» **Directives**:
1. In the game-design text on Bientôt l'été, list in order the steps of the eye-closing mechanic that the text describes.
2. Continue the game-design text on the Bientôt l'été interaction mechanic, starting after its last sentence.

» **Source extract**:
■ ■ ■
Feb 22 2012 Published by under features,ideas

One of the things I want to capture in Bientôt l’été is the sort of introverted, concentrated way in which almost nothing happens but a few words spoken, a small gesture made, the way in which Duras seeks for precision, accuracy, by standing still, and focusing. I wanted to find an interaction, a “mechanic” if you will, to express this, so you would feel this process when you play, do this activity of focusing, of freezing in your steps and concentrating. I felt I couldn’t use the “let go to interact” mechanic of The Path because, this time, the player needed to be in control. He or she needs to do this, engage with what they are looking at. But in a way that is almost passive, almost nothing.

So I came up with a simple idea: press a key to close your eyes: the screen becomes black, and the object you want to interact with fades in. You need to hold the key (=keep your eyes closed) long enough for the object to be completely “there”. When it is, the interaction happens (in most cases, collecting something from the beach, often a phrase).
■ ■ ■
» **Dataset excerpt**:
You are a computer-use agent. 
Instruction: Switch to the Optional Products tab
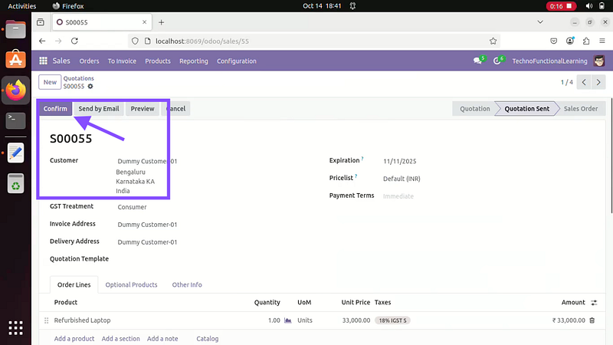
■ ■ ■
» **Answers by task**:
1.
1. Press a key to close your eyes.
2. The screen becomes black.
3. The object you want to interact with fades in.
4. Hold the key long enough for the object to be completely "there."
5. The interaction happens, in most cases collecting something from the beach, often a phrase.

2.
This activity of closing your eyes is always available. You can also do it when no object is nearby. You can blink, if you like. As such it is our version of Grand Theft Auto’s greatest feature: honking the car horn. :) When you keep your eyes closed for a bit longer, your inventory of collected items fades in. We’re thinking of these items more as memories (as in The Path). Though there will also be real objects that you can carry with you and play with in the café.